Rename "Font Sizes" to "Text Sizes" throughout the records below, and write out every line again with nothing else changed.

[Records for finding words and elements]
************
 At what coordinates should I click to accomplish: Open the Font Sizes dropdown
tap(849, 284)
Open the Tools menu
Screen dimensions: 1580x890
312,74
************
* [COMPLETED TASK]:
 At what coordinates should I click to accomplish: Open the Text Sizes dropdown
tap(849, 284)
Open the Tools menu
Screen dimensions: 1580x890
312,74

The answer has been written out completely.